April showers might freeze flowers


By Wally Kennedy

wkennedy@joplinglobe.com

Joplin gardeners were heading for the covers Thursday, not because they were trying to get warm in the cold but because their plants needed protection from record-cold temperatures and the possibility of a spring snowstorm.

Snow in April? That’s right.

The National Weather Service station in Springfield issued a snow advisory Thursday afternoon for the Joplin area.

Most areas were expected to get a dusting of snow Thursday night, but there was the possibility of up to 2 inches in some places.

Gayl Navarro, with Ozark Nursery on North Main Street Road, said workers were covering plants to shield them from the snow and temperatures that could drop below freezing.

“It’s better to use cloth because it breathes,” she said. “Plastic will burn the plants when it freezes. We recommend people use old bedsheets to cover their flowers at home.”

The flowers and plants that weren’t covered were carried inside the nursery, Navarro said.
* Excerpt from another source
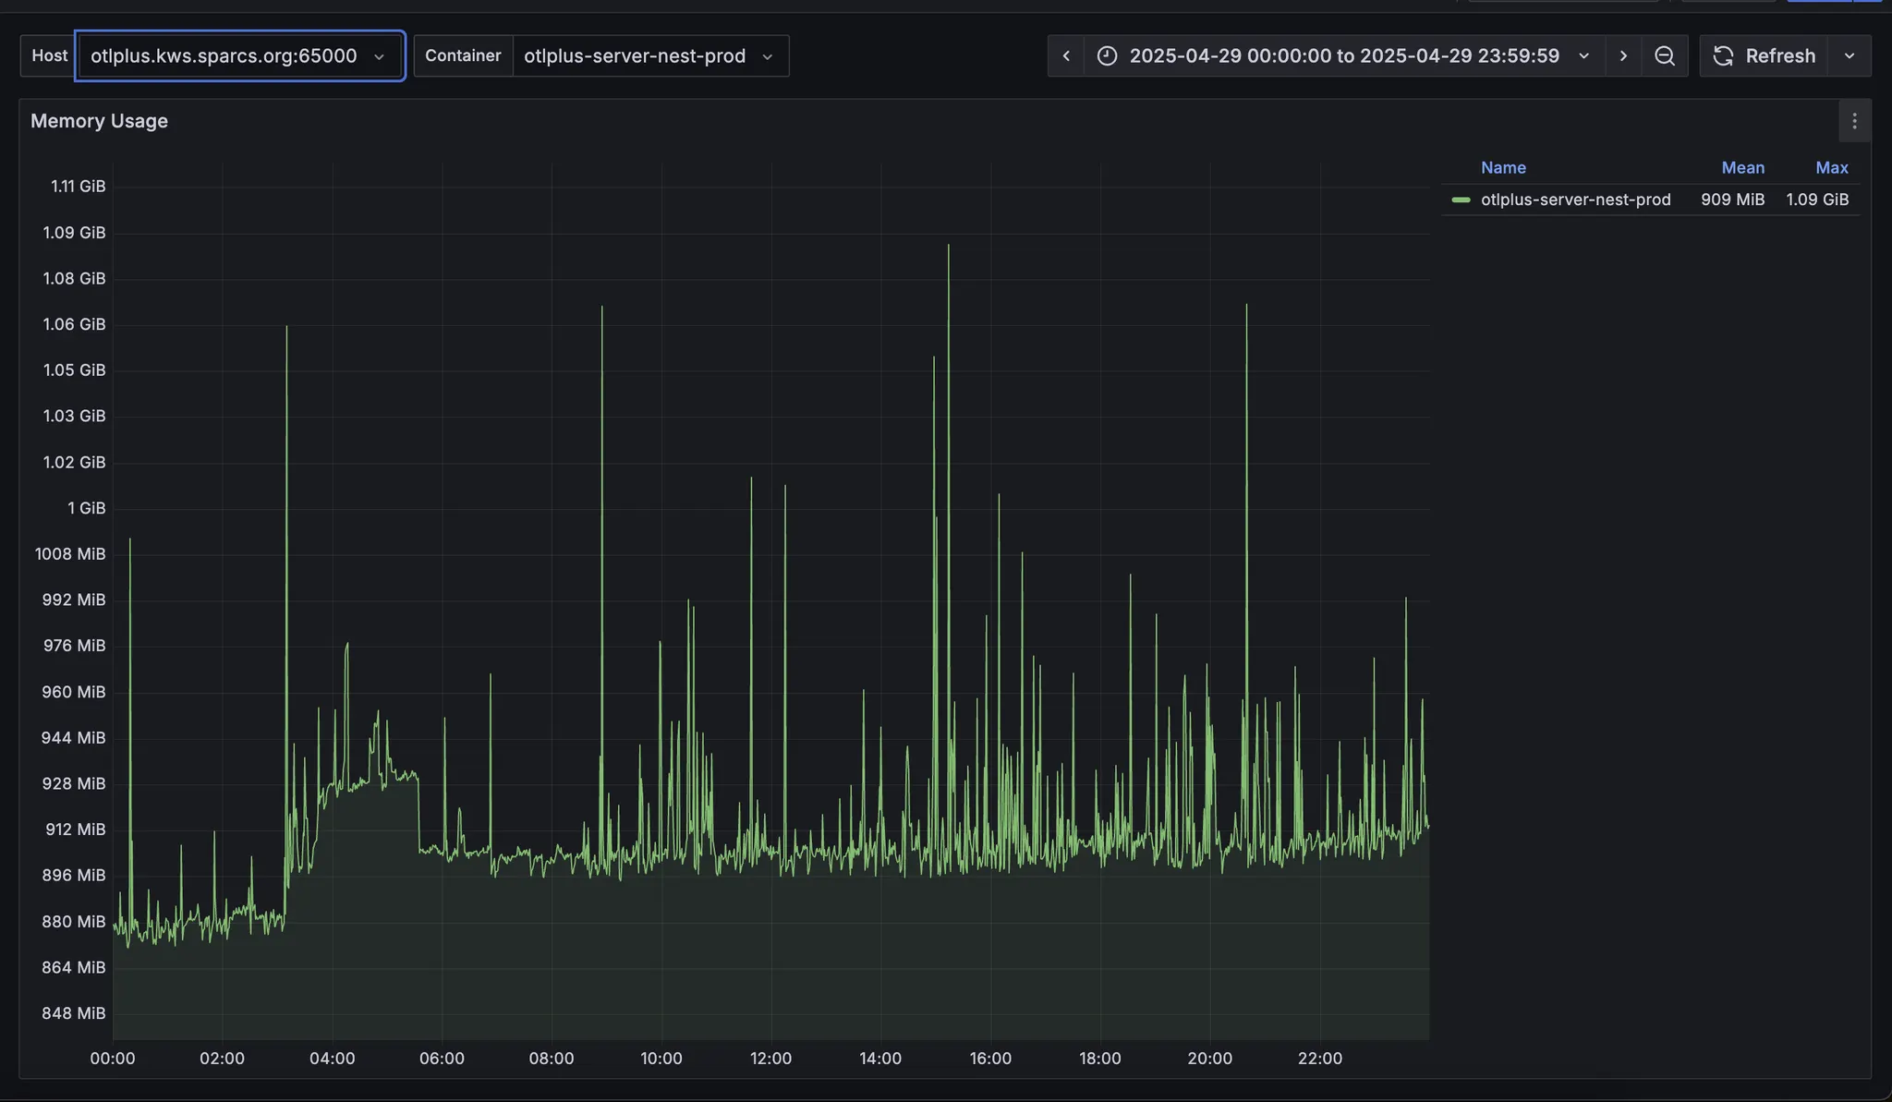Viewport: 1892px width, 1102px height.
Task: Click the circular refresh arrows icon
Action: 1723,55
“We’re packing it inside the building,” she said. “The Japanese maples, which are expensive, are hanging out inside with us.”

Gino Izzi, a meteorologist with the weather service in Springfield, said there was a good chance the Joplin area could see a snowfall overnight Thursday.

“There is a narrow but intense band of snow that is sliding from Nebraska into Southeast Kansas and Southwest Missouri tonight (Thursday),” he said. “Most areas will get just a dusting, but a 20-mile-wide band will get 1 to 2 inches of snow that will stick.”

The lows tonight and Saturday night are predicted to fall into the upper teens and low 20s. If that happens, the temperatures could set record lows for this time of year.

“You had better cover your plants because the frost could get them,” Izzi said.

He said snow that accumulates in April is “certainly uncommon,” but it is not out of the realm of possibility. Records show that the heaviest snowfall in Joplin during the month of April occurred on April 12, 1957, when 4 inches fell.

Meteorologists in Springfield were watching the advancing storm Thursday afternoon.

“It’s really impressive,” Izzi said. “There’s visibility of a quarter of a mile and 3 1/2 inches of snow on the ground right now in Lincoln County, Kan.” Lincoln County is in north-central Kansas.

The snow was produced by an upper-level disturbance or wave in the atmosphere.

“It’s riding the jet stream into our area,” Izzi said. “The disturbance is invisible at the surface, but it makes its presence known.”





Back to normal



Temperatures are predicted to return to near normal on Monday.